[Dataset excerpt]

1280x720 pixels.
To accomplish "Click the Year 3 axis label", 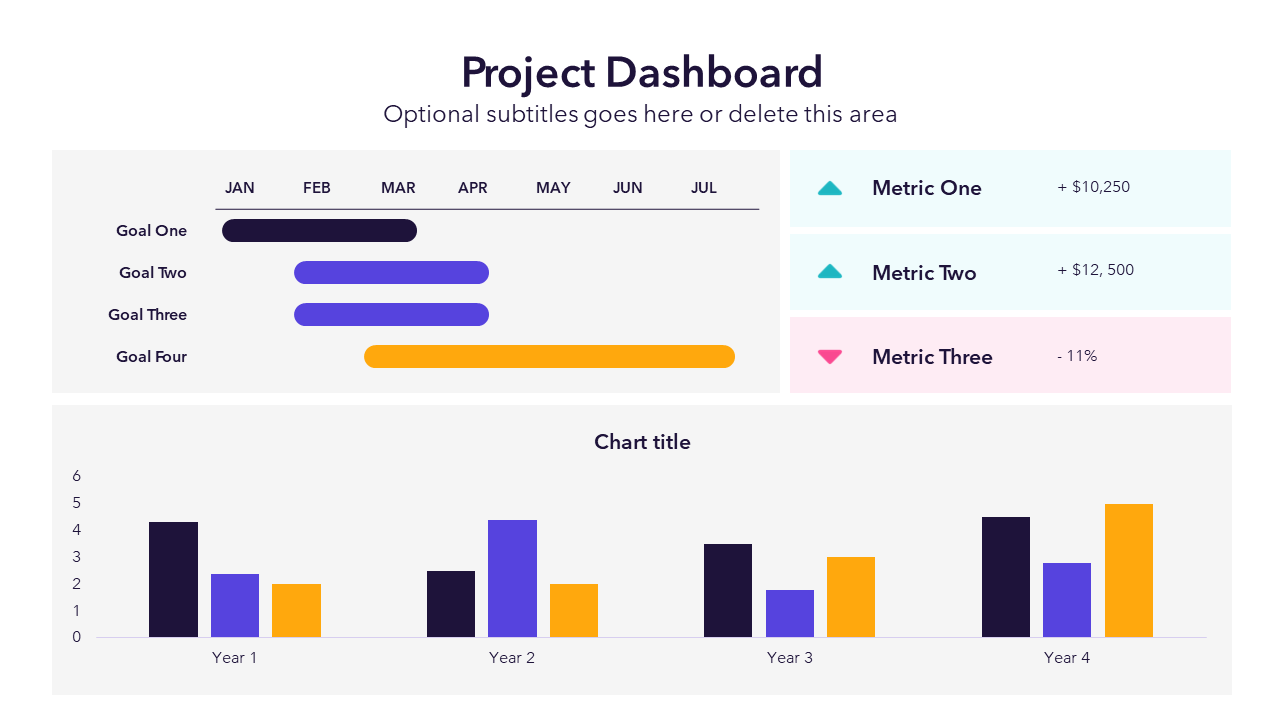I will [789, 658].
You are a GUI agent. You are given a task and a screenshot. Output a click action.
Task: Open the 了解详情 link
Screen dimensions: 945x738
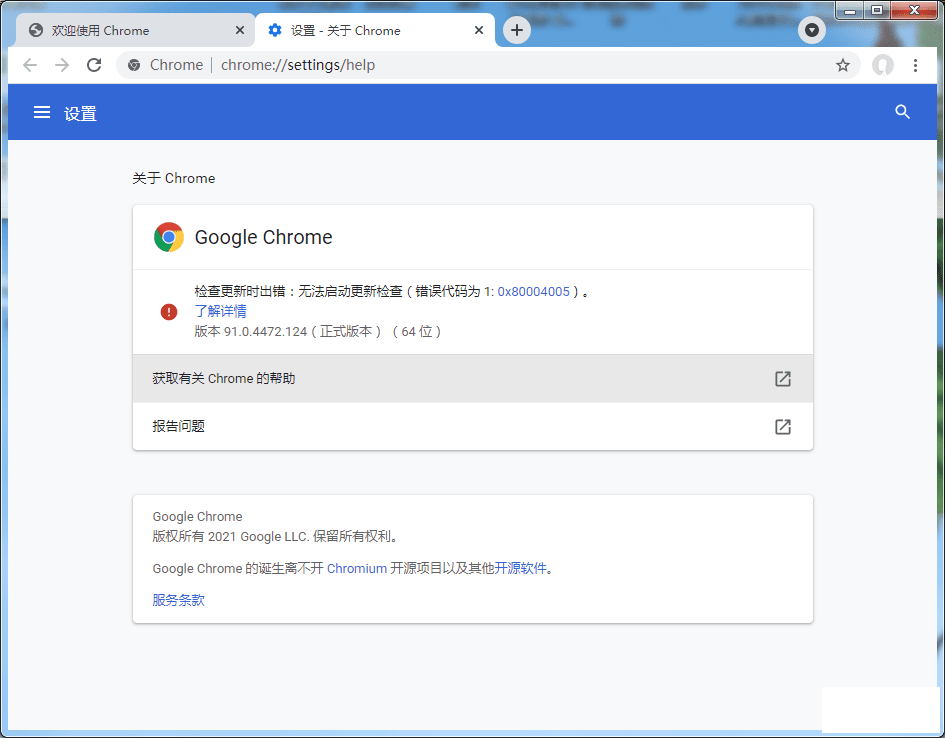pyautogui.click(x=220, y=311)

* **What is being asked**
Set down the lines from the one with "You are a GUI" up to and including the final line, copying each one word for word. Leave the pictures out.

* **Task output**
You are a GUI agent. You are given a task and a screenshot. Output a click action.
Task: Open the 了解详情 link
Screen dimensions: 945x738
pyautogui.click(x=220, y=311)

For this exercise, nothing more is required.